TEXT FOR ANALYSIS:
•••••

Hemostatic, Antimicrobial, and Thixotropic Hydrogels Based on Natural Silk Nanofibril/Halloysite Nanotube/Extracellular Vesicle Hybrids

Abstract Thixotropic silk fibroin hydrogels have demonstrated great potential in biomedical applications, yet additional properties need to be integrated to meet specific clinical demands, such as hemostatic and antimicrobial abilities for wound dressing. Herein, tetracycline hydrochloride (TCH)‐loaded halloysite nanotubes (HNTs) are incorporated with silk nanofibrils (SNFs) to prepare a SNF/TCH@HNTs hybrid hydrogel. The incorporation of TCH@HNTs into the SNF hydrogel not only preserved its excellent thixotropic properties but also endowed it with considerable hemostatic and antimicrobial capabilities. The outstanding coagulation effect of HNTs made the hydrogels exhibit significant hemostatic effects in both mouse tail amputation and liver laceration model. Furthermore, the hierarchical structure of SNF/TCH@HNTs hydrogel effectively reduced the burst release of TCH, enabling the hydrogel to maintain good antimicrobial efficacy for one week. In addition, given the importance of proliferation and remodeling/maturation phases in the wound healing process, extracellular vesicles derived from dental pulp stem cells (D‐EVs), known for their immense potential in promoting angiogenesis and collagen formation, are further incorporated into SNF/TCH@HNTs hydrogel. Ultimately, the SNF/TCH@HNTs/D‐EVs hydrogel showed a significant enhancement in wound healing for full‐thickness skin wounds infected with Staphylococcus aureus in mice. Therefore, such a multifunctional silk‐based thixotropic hydrogel holds promising potential for application in biomedical fields.

•••••

RECORDED DATA:
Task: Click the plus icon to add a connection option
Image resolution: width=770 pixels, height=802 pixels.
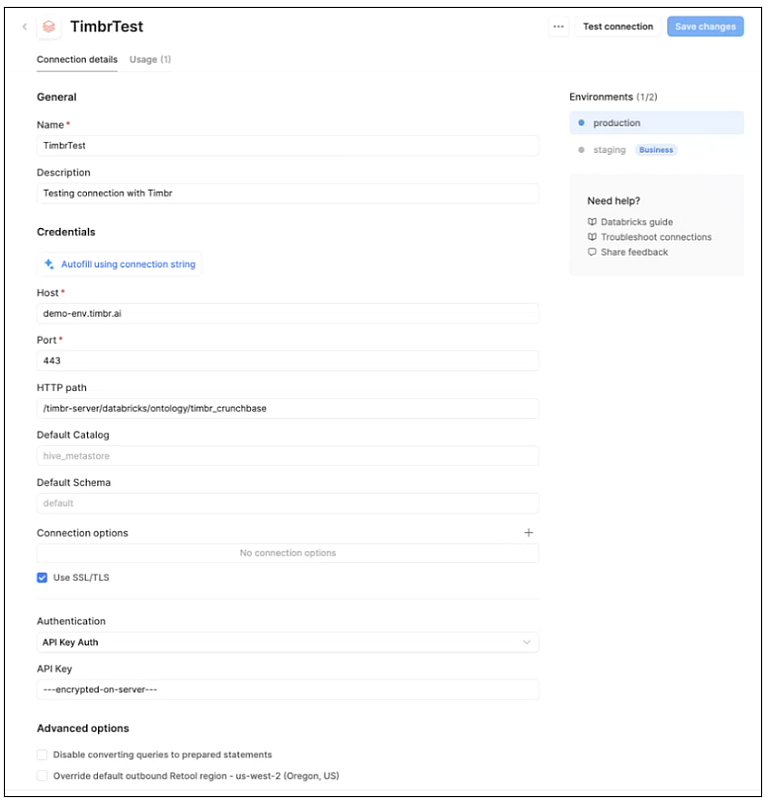Action: click(529, 532)
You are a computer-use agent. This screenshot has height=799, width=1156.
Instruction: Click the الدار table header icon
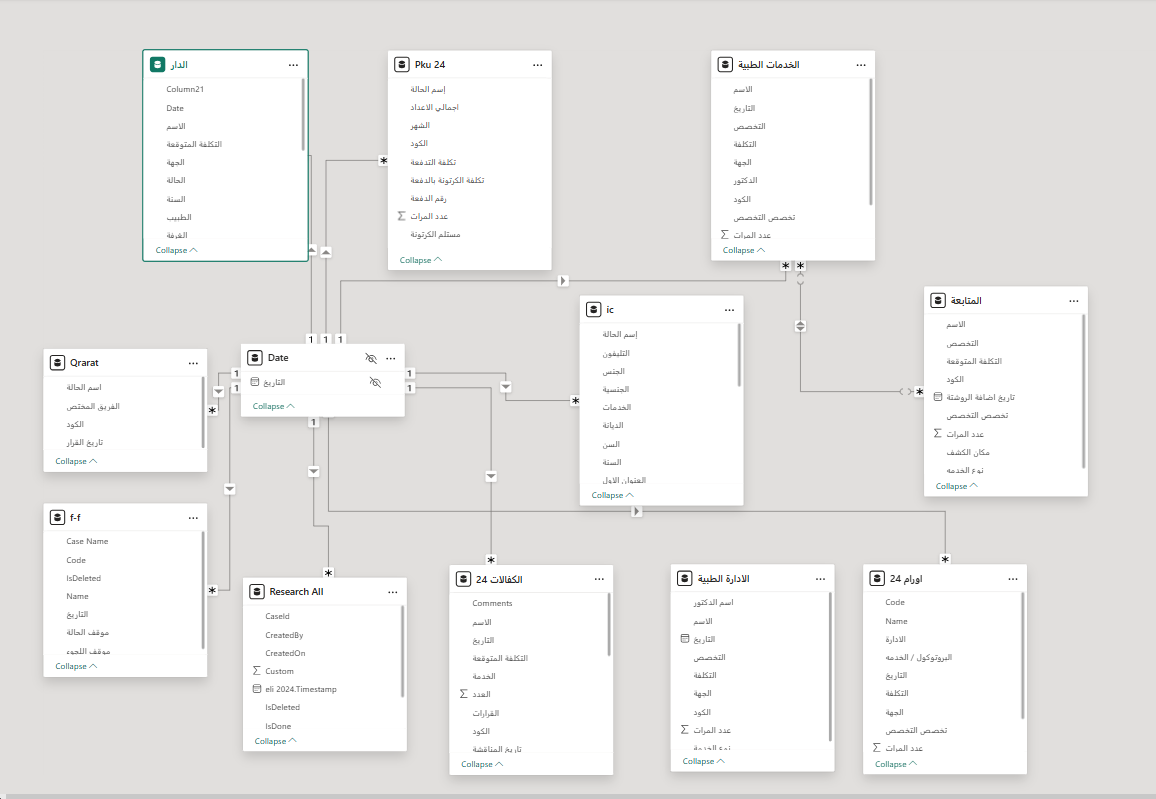pos(157,64)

•••••

PROBLEMS AND TASKS:
• 1. In the hydrogel abstract, rewrite the paragraph that begins "Thixotropic silk fibroin hydrogels have demonstrated" as a brief list that keeps its main facts.
• 2. Answer these questions from the hydrogel abstract.
(a) What drug is loaded into the halloysite nanotubes?
(b) In which two mouse models did the hydrogels show hemostatic effects?
(c) From what cells are the extracellular vesicles derived?

SOLVED TASKS:
• 1.
- Thixotropic silk fibroin hydrogels are promising for biomedicine, but wound dressings also need hemostatic and antimicrobial abilities.
- Halloysite nanotubes (HNTs) loaded with tetracycline hydrochloride (TCH) were combined with silk nanofibrils (SNFs) to form a SNF/TCH@HNTs hybrid hydrogel.
- The added TCH@HNTs kept the hydrogel thixotropic and gave it hemostatic and antimicrobial capabilities.
- Because HNTs promote coagulation, the hydrogels stopped bleeding in mouse tail amputation and liver laceration models.
- The hydrogel's hierarchical structure reduced burst release of TCH, so its antimicrobial effect lasted one week.
- Extracellular vesicles from dental pulp stem cells (D-EVs), known to promote angiogenesis and collagen formation, were added to support the proliferation and remodeling/maturation phases of healing.
- The SNF/TCH@HNTs/D-EVs hydrogel significantly improved healing of full-thickness skin wounds infected with Staphylococcus aureus in mice.
- The multifunctional silk-based thixotropic hydrogel shows promise for biomedical use.

• 2.
(a) Tetracycline hydrochloride (TCH).
(b) The mouse tail amputation model and the liver laceration model.
(c) Dental pulp stem cells.